Ryan Silberstein’s review published on Letterboxd:
I got to introduce the film at the Ritz 5. Here’s the writtten version of what I said:
I’m so excited for you to see the film, and excited to see it on the big screen. But I wanted to share a few things to think about while we watch the film:
First, a note on Singin’ in the Rain’s lasting cultural influence. Not only is it the highest rated musical on the AFI Top 100, at number 5, but it continues to influence filmmaking today, including 2011 Best Picture Winner The Artist (which covers the same time period in Hollywood) to its huge influence on the direction of the musical numbers in 2016’s La La Land. It is also my favorite movie musical.
Singin in the Rain was made in the early 1950s and set in the 1920s, which is equivalent to the time between our present day and the setting of Stranger Things.
The driving force of the plot is the changeover from silent films to “talkies” and the disruption felt throughout Hollywood as studios rushed to adapt to sound. Although screenwriters Betty Comden and Adolph Green take license with the speed of this changeover, all of the ways filmmakers experimented with sound shown in the film–cameras in soundproof boxes, hidden microphones, and overdubbing actors with unfortunate voices–are accurate to techniques that were tried in this time period.
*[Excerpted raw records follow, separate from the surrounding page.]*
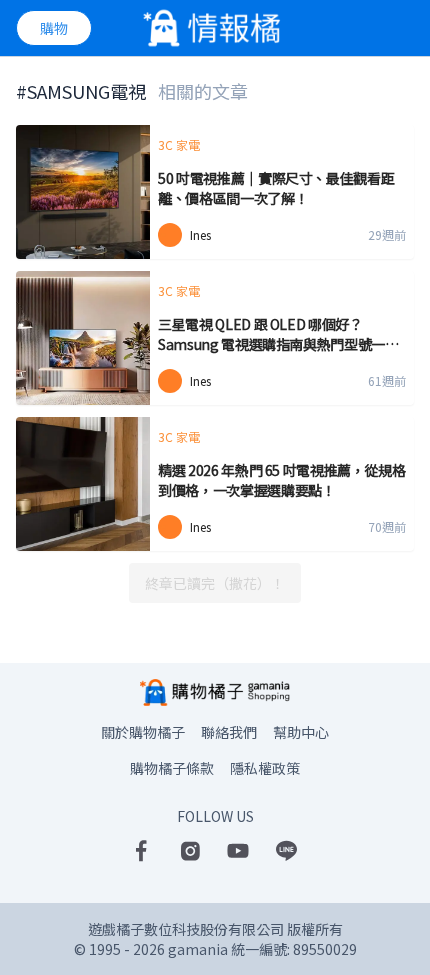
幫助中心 (301, 732)
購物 (54, 28)
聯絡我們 (229, 732)
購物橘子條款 (172, 768)
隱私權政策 (265, 768)
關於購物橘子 (143, 732)
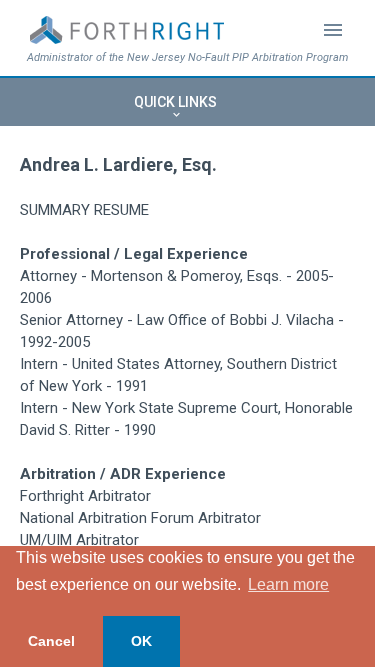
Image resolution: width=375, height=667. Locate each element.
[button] (187, 102)
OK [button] (141, 641)
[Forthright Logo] (127, 30)
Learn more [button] (288, 584)
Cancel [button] (51, 641)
Another aspect of the film that makes it a throwback is that out of the dozen or so songs in the film, only two (“Make ‘em Laugh” and “Moses Supposes”) were written for the film. So this is kind of a jukebox musical, pulling songs from many MGM musicals of the 1930s. While those movies are all but forgotten by the general public, Singin in the Rain lives on.
Despite this, I would not call Singin in the Rain a nostalgic film. For one, It doesn’t hold the past as superior to the present, preferring to mock aspects of the “studio system” and the way movies were made at the end of the silent era. The movies within the movie are a key source of humor, rather than then being held up as artistic triumphs from a bygone era.
Another way that the film is not nostalgic is in how it depicts Gene Kelly’s character Don Lockwood reacting to these changes. He only has a few moments where he resists the future, and never fights to keep making movies the same way. In this way, Singin in the Rain uses the past to instruct us on how we should face the future. Not resent it, but embrace it.
Despite being a throwback to the 1920s and 30s, Singin in the Rain is a thoroughly modern film. This is especially noticeable in choreography, designed by Kelly himself, and the way the musical numbers are shot.
A stage, of course, can really only go 180 degrees, and the action is always staged with a static point of view in mind. It is as if you have the best seat in the house at a stage play But the way Gene Kelly and his co-director Stanley Donan (DAWN-in) shoot the musical sequences are not about capturing a stage performance, but about creating a truly cinematic form of dance. While still keeping a clear view of the choreography, Donan and Kelly’s camera is frequently in motion–a partner in the dance, rather than observer. The techniques they use not only imbues the action with a greater sense of motion, but also better informs the eye in terms of where to look, emphasizing faces, bodies, and motion with the camera. It brings the dance off the stage and into more interesting spaces, and giving the dance (and the use of props within the dances) a more spontaneous feel. Even the musical numbers that do take place on stages are still created with a free-moving camera in mind. All of this is so flawless you may not even notice it while watching the film, because each scene is so effective at drawing you into the dance.
So with those things in mind, please enjoy seeing one of the all-time great movies the way it was meant to be seen–in a theater.